Opinión /

Maldita pobreza


Lunes, 26 de julio de 2010
Carlos Dada

 

Así se van muriendo. De hambre, de diarrea, de una inundación. De la maldita pobreza. Por eso hay que tener muchos hijos, para que alguno sobreviva. Porque muchos van a morir. Es lo normal. “Quizá ya les tocaba”, dice, apenas dos semanas después de la muerte de dos de sus hijos, el pobre Segundo Siliézar. Pobre. Ese es su título. Como el de otros es licenciado, doctor, ingeniero. Solo que al pobre Segundo Siliézar se le murieron dos hijos, por no tener comida. Les dio unas semillas para sembrar, que tenían insecticida, porque ya no aguantó verlos llorar del hambre. Porque un niño no debe llorar del hambre. Porque el hambre es una mierda, hasta en los pobres, que ya deberían estar acostumbrados. Hasta en los países surrealistas y absurdos como este nuestro, que es, dicen los documentos oficiales, de renta media.

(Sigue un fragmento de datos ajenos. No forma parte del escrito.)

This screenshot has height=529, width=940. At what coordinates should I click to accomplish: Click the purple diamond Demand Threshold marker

De renta media. Vayan y cuéntenle eso a todos los Segundos Siliézar. Que somos de renta media pero que a sus hijos ya les toca morirse de hambre. Y que vayan a la iglesia, como todos los hombres buenos, para evitar tener más malos pensamientos como robar para que no se les mueran de hambre sus hijos. Porque si se mueren es porque ya les tocaba.

Es la maldita pobreza. Mil veces maldita. Porque debe haber algo muy malo en esta tierra para que los niños se vayan muriendo de hambre, y de diarrea, y de inundaciones. Para que se llenen las quebradas de las lágrimas de esas criaturas que tienen hambre o que han perdido a sus hermanitos, a sus papás, en este país de renta media que no puede ayudarles porque no hay dinero. En esta tierra donde les tocó nacer. En la que el Estado destina más dinero en fomentos a la exportación de los grandes empresarios que en transferencias directas a los más pobres de los pobres. En el que los que más se quejan son los que más tienen, porque creen que a ellos nunca les debe tocar. Porque nunca han perdido el sueño pensando qué darle de comer a sus hijos al siguiente día. O cómo curarlos, cuando no hay dinero, ni casa, ni nada.

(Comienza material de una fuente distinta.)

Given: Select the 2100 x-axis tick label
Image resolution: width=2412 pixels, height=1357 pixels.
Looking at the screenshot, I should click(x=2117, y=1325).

Todos los niños en este país deberían ser felices y sanos. Pero esta maldita pobreza, que provoca tanto y tanto dolor, no puede ser respondida con las lágrimas de quienes más tienen, alegando ataques a la productividad del país cada vez que se les recuerda que son los empresarios que menos pagan en América, y que el Estado necesita ingresos para redistribuirlos entre los Segundos Siliézar, para que sus niños no tengan que morir por no poder comer nada más que semillas envenenadas. O por no poder pagarse medicinas a los precios criminales de distribuidores avaros, chantajistas, nocivos.

Aquellos que tienen los medios económicos, políticos y sociales para que esto deje de suceder, están obligados a hacer algo.  O a perder sus derechos por no saber ponerlos en función de los más necesitados. No es aceptable que, en El Salvador, los más pobres reciban menos apoyo del Estado que los más ricos. No es aceptable la desigualdad salvadoreña. No es aceptable perpetuar un regimen de beneficios para los que menos los necesitan, mientras el Estado es incapaz de evitar que mueran los niños del pobre Segundo Siliézar. No es aceptable que nos sigamos llamando una sociedad si los más privilegiados no están dispuestos a ayudar a los más desprotegidos. Eso no es un país. Eso es una tierra en la que simplemente cohabitamos bajo la ley del más fuerte, y donde no todos tenemos los mismos derechos. Porque unos nunca han escuchado la palabra solidaridad mientras otros mueren de hambre, porque ya les tocaba.

La muerte de los niños Siliézar durará unos días más. Es un drama que conmueve. Y nada más. Después, cuando ya se nos haya olvidado, o cuando solo pasemos páginas hartos de ver todos los días los mismos niños con sus mismas muertes de hambre, de enfermedad, de inundaciones, encontraremos, como siempre, los espacios destinados a las quejas de los que se sienten agredidos porque pretenden cobrarles un poquito de impuestos o controlarles sus criminales precios de medicinas, porque eso atenta contra la libertad del mercado.  De un mercado de sordos, que no alcanzan a escuchar los llantos de unos niños que se están muriendo de hambre. Maldita pobreza. Mil veces maldita.